Despite failing to object for months prior, the nation’s largest electronic voting system vendor, ES&S, is now attempting to stop a landmark independent examination of their e-voting systems in a Pennsylvania county dead in its tracks.
An October letter from the company, obtained by The BRAD BLOG, charges that Venango County, PA is in violation of their contract agreements with the Omaha-based e-voting Goliath, even as two volunteer Carnegie Mellon computer scientists are in the midst of a forensic audit of the county’s May 17 primary election. The county’s investigation comes on the heels of apparent failures of the ES&S iVotronic touch-screen voting system during their recent primary and several other recent elections in Venango.
The 100% unverifiable ES&S iVotronic system has failed in a number of elections nationwide, but is still widely used across the country and slated for use once again in more than a dozen states in next year’s Presidential election.
The Venango study, which we first reported on in early October as it began, came about after worries arose during a 2008 election when the ES&S system reported that some county candidates “had zero votes”, as the county’s Republican Board of Elections chair, Craig Adams recently told us while we were guest hosting the nationally syndicated Mike Malloy Show.
Confidence in the system flagged once again, more recently, according to VotePA.usfounder Marybeth Kuznik, after “numerous reports of vote-flipping, candidates missing from screens, write-ins missing, and high undervote rates” in the Republican-leaning county’s May 17 primary.
The county Board of Elections, currently comprised of two Republicans and one Democrat, beg to differ with the ES&S claim that the county is in violation of their contractual agreements. The claim is “disingenuous at best,” according to a legal memorandum obtained by The BRAD BLOG, from the Board’s counsel. We’ve also obtained and reviewed ES&S’ letters to the county and the county’s agreement with the two independent computer analysts. The documents appear to back up the Venango attorney’s assessment…

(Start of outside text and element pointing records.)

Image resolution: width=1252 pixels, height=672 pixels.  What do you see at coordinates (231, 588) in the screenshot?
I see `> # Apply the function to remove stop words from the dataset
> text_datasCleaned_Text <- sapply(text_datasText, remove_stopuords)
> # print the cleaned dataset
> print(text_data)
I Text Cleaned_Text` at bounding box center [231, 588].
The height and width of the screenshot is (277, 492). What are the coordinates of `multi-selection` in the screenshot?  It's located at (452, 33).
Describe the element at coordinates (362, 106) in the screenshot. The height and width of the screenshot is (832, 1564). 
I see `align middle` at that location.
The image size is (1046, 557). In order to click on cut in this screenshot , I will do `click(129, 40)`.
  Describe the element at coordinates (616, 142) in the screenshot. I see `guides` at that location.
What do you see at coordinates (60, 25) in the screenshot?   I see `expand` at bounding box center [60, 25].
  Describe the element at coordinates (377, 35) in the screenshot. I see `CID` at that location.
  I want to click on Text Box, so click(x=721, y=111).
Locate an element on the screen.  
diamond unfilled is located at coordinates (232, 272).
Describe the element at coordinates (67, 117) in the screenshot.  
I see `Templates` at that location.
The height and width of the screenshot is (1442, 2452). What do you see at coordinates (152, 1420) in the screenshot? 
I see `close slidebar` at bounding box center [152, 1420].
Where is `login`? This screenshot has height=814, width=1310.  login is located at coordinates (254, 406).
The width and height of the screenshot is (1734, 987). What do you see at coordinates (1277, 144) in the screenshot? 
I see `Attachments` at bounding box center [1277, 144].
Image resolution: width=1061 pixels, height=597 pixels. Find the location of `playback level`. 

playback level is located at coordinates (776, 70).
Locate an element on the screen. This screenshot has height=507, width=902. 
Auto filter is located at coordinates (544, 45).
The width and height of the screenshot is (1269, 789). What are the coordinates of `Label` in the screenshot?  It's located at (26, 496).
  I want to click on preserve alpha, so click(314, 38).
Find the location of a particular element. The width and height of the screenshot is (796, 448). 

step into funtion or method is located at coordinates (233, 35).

In an October 13th, 2011 letter [PDF] to the Board, ES&S charges that “proprietary” software, “necessary to read in, consolidate and report the results of the May 17, 2011 election” was given to the two computers analysts, leading the county to “inadvertently violate…the terms of its Agreement…with ES&S.”
If that software is “necessary” for use in examining the results of the election, one wonders on what grounds ES&S could object to independent analysts using it for that express purpose. But more on that in a moment.
The company’s letter, written by Associate General Counsel Timothy J. Hallett, goes on to claim that the state’s Purchase Order Form and the Voting System Agreement “entered into by ES&S and the County dated March 22, 2006…agreed to certain terms respecting its use of the ES&S Software.”
“Specifically,” Hallett writes, “the County agreed that it would not cause or permit any use, display, loan, publication, transfer of possession, sublicense or other other dissemination of the ES&S Software or documentation, in whole or in part, to any third party without the prior written consent of ES&S.”
The letter goes on to claim that “ES&S did not provide its consent for the ES&S Software to be copied and disseminated to the third party Computer Scientists” and that the county “was not authorized” to provide them with the software.
That, however, appears to be a change in position from a letter sent just weeks earlier, also written by Hallett.
The audit, being carried out by the two Carnegie Mellon computer scientists, Greg Kesden and David Eckhardt, has been under way since late September, when the computer hard drives were copied in whole for the analysts to use in carrying out their study. The examination finally began after several “months of legal wrangling,” according to Kuznik and Adams, between county officials opposed to the audit, and the Board of Elections and local Election Integrity advocates troubled by the unexplained anomalies and reports of physical failures in several recent elections.
ES&S, however, had full knowledge that the audit was to begin in late September, following several months of preparation during which the company was kept apprised of the negotiations and other plans.
In a September 22, 2011 letter [PDF], also written by Hallett just days before the audit officially began (and CC’d to top company officials including its CEO Todd Urosevich), the company acknowledged that the county was “free to conduct any such independent audits they deem necessary with respect to ES&S’ voting system used by the County.”